Gyurme Dorje (1950 – 5 February 2020) was a Scottish Tibetologist and writer.

Early life 
In Edinburgh he studied classics at George Watson's College and developed an early interest in Buddhist philosophy. He held a PhD in Tibetan Literature (SOAS) and an MA in Sanskrit with Oriental Studies (Edinburgh).

Career 
In the 1970s he spent a decade living in Tibetan communities in India and Nepal where he received extensive teachings from Kangyur Rinpoche, Dudjom Rinpoche, Chatral Rinpoche, and Dilgo Khyentse Rinpoche. In 1971 Dudjom Rinpoche encouraged him to begin translating his recently completed History of the Nyingma School () and in 1980 his Fundamentals of the Nyingma School () - together this was an undertaking that was to take twenty years, only reaching completion in 1991. 

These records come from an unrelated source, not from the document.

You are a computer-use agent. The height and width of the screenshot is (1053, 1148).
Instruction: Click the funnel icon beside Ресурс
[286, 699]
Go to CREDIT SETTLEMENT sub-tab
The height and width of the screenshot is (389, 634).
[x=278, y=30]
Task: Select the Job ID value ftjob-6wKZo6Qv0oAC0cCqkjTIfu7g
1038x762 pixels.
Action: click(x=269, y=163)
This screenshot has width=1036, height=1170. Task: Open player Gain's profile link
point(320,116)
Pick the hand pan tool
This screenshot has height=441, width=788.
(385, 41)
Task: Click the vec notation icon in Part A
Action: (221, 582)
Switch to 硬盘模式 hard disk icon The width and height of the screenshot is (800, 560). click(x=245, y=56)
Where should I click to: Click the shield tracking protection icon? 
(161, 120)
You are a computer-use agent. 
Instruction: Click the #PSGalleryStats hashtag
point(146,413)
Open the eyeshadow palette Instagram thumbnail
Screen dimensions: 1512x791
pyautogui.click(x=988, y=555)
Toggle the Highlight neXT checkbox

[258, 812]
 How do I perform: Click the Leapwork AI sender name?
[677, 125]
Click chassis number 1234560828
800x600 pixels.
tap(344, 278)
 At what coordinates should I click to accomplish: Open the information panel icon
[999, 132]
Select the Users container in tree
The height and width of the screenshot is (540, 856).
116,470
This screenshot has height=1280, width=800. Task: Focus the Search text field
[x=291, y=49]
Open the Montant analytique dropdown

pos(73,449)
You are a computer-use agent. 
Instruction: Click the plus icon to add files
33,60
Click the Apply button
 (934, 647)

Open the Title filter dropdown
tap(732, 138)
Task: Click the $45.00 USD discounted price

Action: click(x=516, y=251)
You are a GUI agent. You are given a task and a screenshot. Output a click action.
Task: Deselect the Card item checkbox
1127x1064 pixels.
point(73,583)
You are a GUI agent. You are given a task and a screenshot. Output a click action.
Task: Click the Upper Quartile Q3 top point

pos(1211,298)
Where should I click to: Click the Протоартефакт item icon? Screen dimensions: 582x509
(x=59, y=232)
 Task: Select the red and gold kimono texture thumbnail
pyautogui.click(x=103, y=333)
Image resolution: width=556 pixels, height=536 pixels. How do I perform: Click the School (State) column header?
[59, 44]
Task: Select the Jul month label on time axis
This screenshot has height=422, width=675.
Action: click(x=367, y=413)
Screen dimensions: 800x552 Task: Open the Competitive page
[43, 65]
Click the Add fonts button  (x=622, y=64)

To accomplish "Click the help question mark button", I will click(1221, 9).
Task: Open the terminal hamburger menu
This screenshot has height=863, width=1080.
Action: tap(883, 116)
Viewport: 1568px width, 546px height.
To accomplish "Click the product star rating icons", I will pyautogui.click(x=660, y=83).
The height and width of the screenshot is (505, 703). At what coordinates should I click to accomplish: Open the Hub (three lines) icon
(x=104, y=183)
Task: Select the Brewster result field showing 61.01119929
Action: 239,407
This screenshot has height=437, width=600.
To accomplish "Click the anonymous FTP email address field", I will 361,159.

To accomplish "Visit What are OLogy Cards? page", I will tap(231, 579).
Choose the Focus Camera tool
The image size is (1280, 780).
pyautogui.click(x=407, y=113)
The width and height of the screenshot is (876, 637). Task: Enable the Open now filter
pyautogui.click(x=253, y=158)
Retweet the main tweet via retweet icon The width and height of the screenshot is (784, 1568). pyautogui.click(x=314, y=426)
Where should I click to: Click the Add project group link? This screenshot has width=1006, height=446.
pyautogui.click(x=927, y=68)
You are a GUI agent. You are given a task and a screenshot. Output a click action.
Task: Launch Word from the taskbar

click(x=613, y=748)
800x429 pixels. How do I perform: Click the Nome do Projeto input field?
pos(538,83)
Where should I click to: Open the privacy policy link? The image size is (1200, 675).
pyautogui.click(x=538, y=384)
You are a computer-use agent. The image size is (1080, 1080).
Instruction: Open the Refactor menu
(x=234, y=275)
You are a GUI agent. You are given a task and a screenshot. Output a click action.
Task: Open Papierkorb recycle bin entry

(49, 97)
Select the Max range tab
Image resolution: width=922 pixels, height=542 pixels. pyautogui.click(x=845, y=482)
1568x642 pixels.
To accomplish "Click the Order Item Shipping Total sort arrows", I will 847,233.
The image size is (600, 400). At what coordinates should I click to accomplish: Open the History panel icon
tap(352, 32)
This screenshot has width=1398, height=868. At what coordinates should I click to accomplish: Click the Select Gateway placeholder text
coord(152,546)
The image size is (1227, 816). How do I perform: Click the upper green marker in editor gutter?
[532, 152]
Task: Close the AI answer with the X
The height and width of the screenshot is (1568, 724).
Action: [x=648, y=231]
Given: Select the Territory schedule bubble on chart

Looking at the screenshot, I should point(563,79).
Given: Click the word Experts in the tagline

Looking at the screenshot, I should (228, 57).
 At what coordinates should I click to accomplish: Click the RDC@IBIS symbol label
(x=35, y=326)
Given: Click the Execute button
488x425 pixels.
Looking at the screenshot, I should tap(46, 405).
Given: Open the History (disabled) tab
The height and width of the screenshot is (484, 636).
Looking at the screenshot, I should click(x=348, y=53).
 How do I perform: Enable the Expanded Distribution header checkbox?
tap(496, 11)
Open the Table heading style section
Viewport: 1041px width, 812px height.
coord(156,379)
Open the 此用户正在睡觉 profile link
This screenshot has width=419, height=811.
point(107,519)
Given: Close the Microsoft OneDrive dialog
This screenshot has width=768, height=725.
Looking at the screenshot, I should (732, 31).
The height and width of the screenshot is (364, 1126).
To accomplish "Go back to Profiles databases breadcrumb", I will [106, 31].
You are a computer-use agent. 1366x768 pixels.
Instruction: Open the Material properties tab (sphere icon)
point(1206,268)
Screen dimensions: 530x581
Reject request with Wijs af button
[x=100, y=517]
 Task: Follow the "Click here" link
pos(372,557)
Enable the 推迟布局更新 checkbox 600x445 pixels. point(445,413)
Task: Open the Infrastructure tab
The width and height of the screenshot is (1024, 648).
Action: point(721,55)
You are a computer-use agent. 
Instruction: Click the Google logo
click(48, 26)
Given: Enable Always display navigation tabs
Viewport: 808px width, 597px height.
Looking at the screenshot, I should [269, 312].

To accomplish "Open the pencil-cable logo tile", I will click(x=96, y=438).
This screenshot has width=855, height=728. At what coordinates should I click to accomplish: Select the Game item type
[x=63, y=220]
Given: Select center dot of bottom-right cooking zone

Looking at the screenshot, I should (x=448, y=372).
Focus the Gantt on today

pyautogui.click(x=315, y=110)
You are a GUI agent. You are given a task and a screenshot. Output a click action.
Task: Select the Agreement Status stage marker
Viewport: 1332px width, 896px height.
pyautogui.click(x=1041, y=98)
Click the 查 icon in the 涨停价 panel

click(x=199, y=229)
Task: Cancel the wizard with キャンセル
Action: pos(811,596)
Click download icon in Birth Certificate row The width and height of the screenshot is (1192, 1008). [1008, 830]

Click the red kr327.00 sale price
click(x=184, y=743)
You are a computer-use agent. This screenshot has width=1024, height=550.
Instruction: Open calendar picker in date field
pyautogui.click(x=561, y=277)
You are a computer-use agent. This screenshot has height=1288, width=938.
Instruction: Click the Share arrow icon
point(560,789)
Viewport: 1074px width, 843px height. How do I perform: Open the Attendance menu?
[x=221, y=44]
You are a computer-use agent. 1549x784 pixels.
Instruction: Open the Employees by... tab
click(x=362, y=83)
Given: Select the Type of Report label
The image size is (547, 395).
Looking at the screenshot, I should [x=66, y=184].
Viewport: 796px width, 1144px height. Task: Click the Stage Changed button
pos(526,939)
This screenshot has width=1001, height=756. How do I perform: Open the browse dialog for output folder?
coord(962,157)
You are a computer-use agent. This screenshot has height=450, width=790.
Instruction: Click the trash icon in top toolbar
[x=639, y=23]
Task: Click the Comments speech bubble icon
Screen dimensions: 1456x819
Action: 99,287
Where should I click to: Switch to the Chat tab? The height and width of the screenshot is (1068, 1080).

In the 1980s Gyurme returned to the UK and in 1987 completed his 3 volume doctoral dissertation on the Guhyagarbhatantra  and Longchenpa's commentary on this text at the School of Oriental and African Studies (SOAS) at the University of London. From 1991 to 1996 Gyurme held research fellowships at London University, where he worked with Alak Zenkar Rinpoche on translating (with corrections) the content of the Great Sanskrit Tibetan Chinese Dictionary to create the three volume Encyclopaedic Tibetan-English Dictionary.  He wrote, edited, translated and contributed to numerous important books on Tibetan religion and culture including The Nyingma School of Tibetan Buddhism: Its Fundamentals and History (2 vol.) (Wisdom, 1991), Tibetan Medical Paintings 2 vol. (Serindia, 1992), The Tibet Handbook (Footprint, 1996), the first complete translation of the Tibetan Book of the Dead, and A Handbook of Tibetan Culture (Shambhala, 1994).

Personal life

Gyurme Dorje was married to Xiaohong Dorje and lived in Crieff, Scotland. He had two daughters, Pema and Tinley, as well as a son, Orgyen.

He died in February 2020.

Published works

 
 
 
  (3 vols)
 Gyurme Dorje (1991) Dudjom Rinpoche's The Nyingma School of Tibetan Buddhism: Its Fundamentals and History. Boston, Wisdom Publications. 1st edition (2 vols), 1991; 2nd edition (1 vol), 2002; . 
 Tibetan Medical Paintings. Serindia Publications, London (2 Vols); . 1992. 
 Tibet Handbook. Footprint Handbooks, Bath. 1st edition, 1996; 2nd edition 1999; 3rd edition 2004;  See Footprintbooks
 Bhutan Handbook. Footprint Handbooks, Bath. 1st edition, 2004. 
 Tibetan Elemental Divination Paintings Eskenazi & Fogg, London. 2001. See Whiteberyl
 An Encyclopaedic Tibetan-English Dictionary (Nationalities Publishing House/ SOAS, Beijing. Vol. 1 (2001), Vols 2 & ). 
 "A Rare Series of Tibetan Banners", in Pearls of the Orient, Serindia, 2003. 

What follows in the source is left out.